Mitre 10 has also ceased using single-use plastic bags and boot liners.
Like many great ideas, the drinking straw was born at the pub.
Pulling liquid through a narrow cylinder to our mouths began with the Ancient Sumerians.
As our species' likely first homebrewers, they used tubes made of different metals to suck beer from below the fermentation byproducts that floated to the tops of the brewing jars.
Rye grass, straw and paper were used to make straws for three millenniums until the plastic revolution took hold in the 1960s. Plastic was cheap, easy to make and could be moulded into anything. Colours were added to make straws bright, striped and playful, and they found a natural home in fast-food restaurants' and ice cream parlours' takeaway cup lids.
In the 1930s Joseph Friedman watched his young daughter trying to drink from a straight paper straw. Friedman, an American inventor, began to fiddle with it.
He inserted a screw and, with dental floss, wrapped the paper into the screw threads, creating corrugations. When he removed the screw, the straw would bend precisely over the edge of the glass, allowing his daughter to more easily drink. Friedman called it his "Drinking Tube" and patented the flexible drinking straw in 1937.
Today, flexible plastic straws are an important aid to the care of people with disabilities or who temporarily have difficulty drinking directly from a glass.
And disability advocates have concerns about the anti-straw movements' call for universal bans.
In a letter to Seattle Council Members from Disability Rights Washington prior to the city-wide ban, advocates wrote that "Many people with physical disabilities such as cerebral palsy and multiple sclerosis require the use of plastic straws in order to hydrate. Other types of straws simply do not offer the combination of strength, flexibility, and safety that plastic straws do. Metal straws become hot or cold and offer a risk of injury."
At Christchurch Hospital, straws are regularly used in the Spinal and Paediatric Units to assist patients when drinking.
A CDHB spokesperson says "paper straws tend to stick to dry lips; they are a challenge for people with sensory difficulties due to the sensation of them, and they do not retain their form long enough".

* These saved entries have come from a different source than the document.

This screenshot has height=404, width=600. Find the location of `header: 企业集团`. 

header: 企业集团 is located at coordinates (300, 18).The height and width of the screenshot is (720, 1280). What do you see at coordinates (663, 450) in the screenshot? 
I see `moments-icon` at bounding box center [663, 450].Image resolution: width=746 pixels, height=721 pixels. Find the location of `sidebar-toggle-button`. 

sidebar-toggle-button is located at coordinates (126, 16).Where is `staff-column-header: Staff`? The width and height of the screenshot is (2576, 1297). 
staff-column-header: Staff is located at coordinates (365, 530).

And besides being difficult to clean properly and remain hygienic in a germ-rich environment, metal straws "are quite hard for people with sensory difficulties/reduced oromotor (oral motor) control".
With so many other environmental problems to solve, why has the world targeted the plastic straw?

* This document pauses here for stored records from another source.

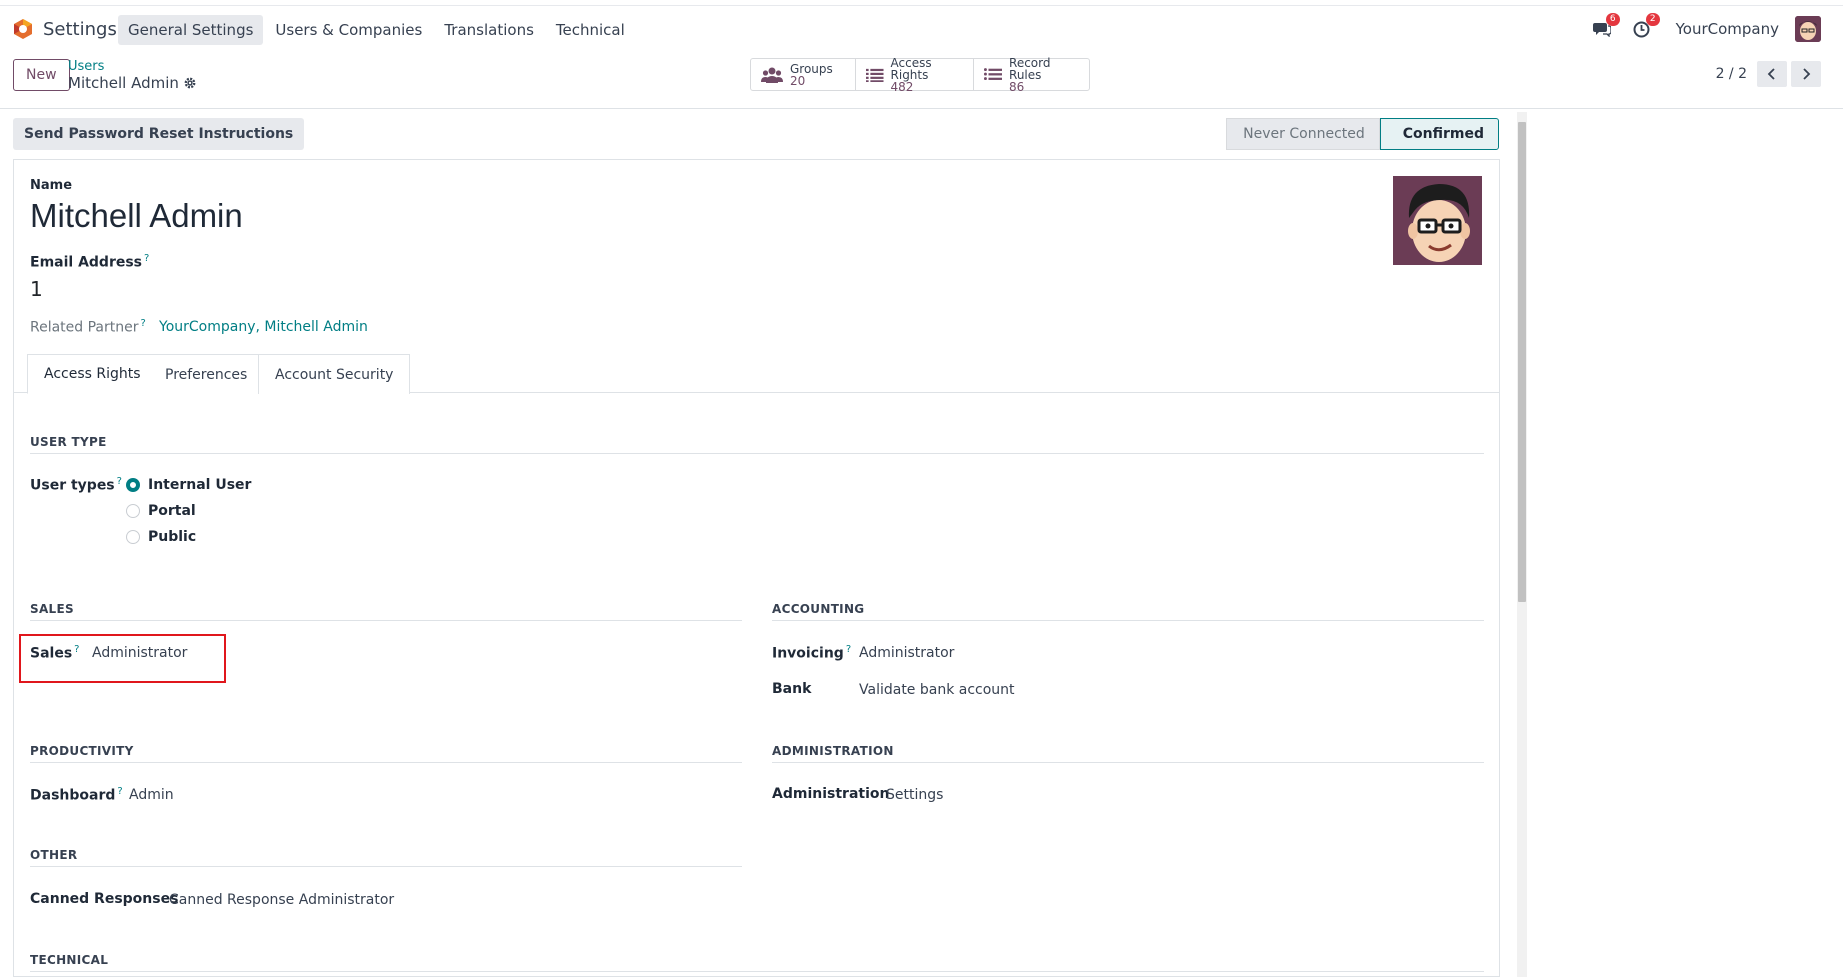 The image size is (1843, 977). What do you see at coordinates (132, 66) in the screenshot?
I see `breadcrumb-users-link: Users` at bounding box center [132, 66]. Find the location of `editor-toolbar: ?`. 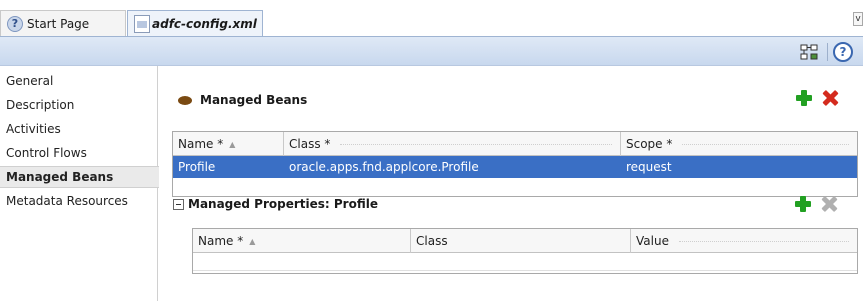

editor-toolbar: ? is located at coordinates (432, 51).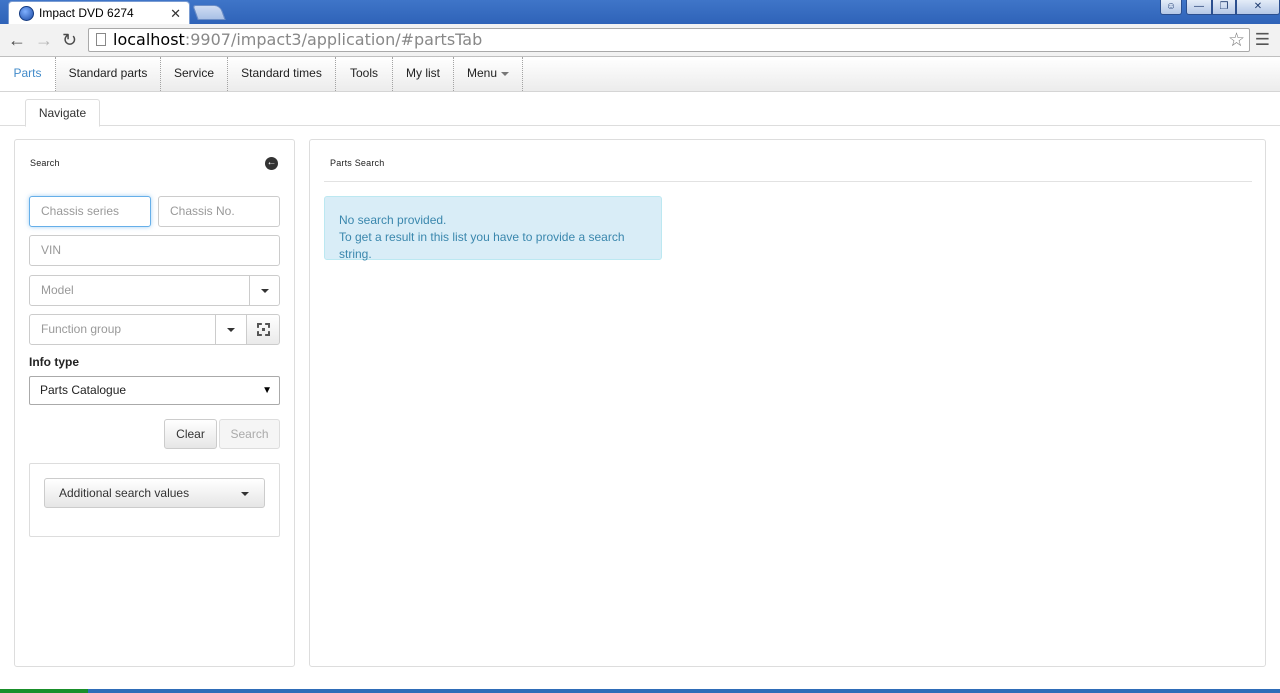 The width and height of the screenshot is (1280, 693). Describe the element at coordinates (17, 40) in the screenshot. I see `back-arrow-icon: ←` at that location.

For Howitt, it's "the simplicity of the solution that appeals to people".
"Straws are a tangible product that people don't actually need. They may have seen the sea turtle video and been disturbed by it. By removing plastic straws from our lives, we can easily reduce our negative impact and send a public signal that the throwaway society is not the right expression of our Kiwi values."
Trotter agrees.
"Everything we purchase has to end up somewhere. How much is being produced and how much is being consumed have to be considered. We need to get smarter around reducing packaging, otherwise it becomes a challenge for all the councils of New Zealand."

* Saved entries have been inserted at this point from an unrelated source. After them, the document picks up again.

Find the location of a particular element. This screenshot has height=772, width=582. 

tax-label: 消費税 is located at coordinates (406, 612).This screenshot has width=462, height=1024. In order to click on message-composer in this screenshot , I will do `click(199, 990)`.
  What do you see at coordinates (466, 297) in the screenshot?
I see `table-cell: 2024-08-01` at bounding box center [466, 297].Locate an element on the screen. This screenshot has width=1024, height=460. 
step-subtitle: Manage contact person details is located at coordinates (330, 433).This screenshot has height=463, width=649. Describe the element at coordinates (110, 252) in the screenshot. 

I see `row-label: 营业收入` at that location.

He says that many solutions to the wider plastic problem are being considered.
These include onshore recycling plants to reduce reliance on the overseas recycled plastics markets, standardised labelling so that "de-compostable" and "bio-degradable" have common meanings, and product stewardship schemes, where manufacturers add in levies to the price of their products to handle its sustainable disposal at the end of its life.
Computer manufacturers, for example, might add five per cent to their purchase prices to pay for someone to dismantle the device when it was no longer wanted, and take responsibility for its safe disposal.
As a symbol of what everyone can easily do to address the plastic problem in their everyday lives, Howitt says that we are "signalling our values and what is important to us as Kiwis. It connects us back to who we are."
Alternatives to plastic straws
• Paper • Hay (wheat stems) • Stainless steel • Glass • Biodegradable silicone • Bamboo • Loliware, edible straws made from flavoured seaweed.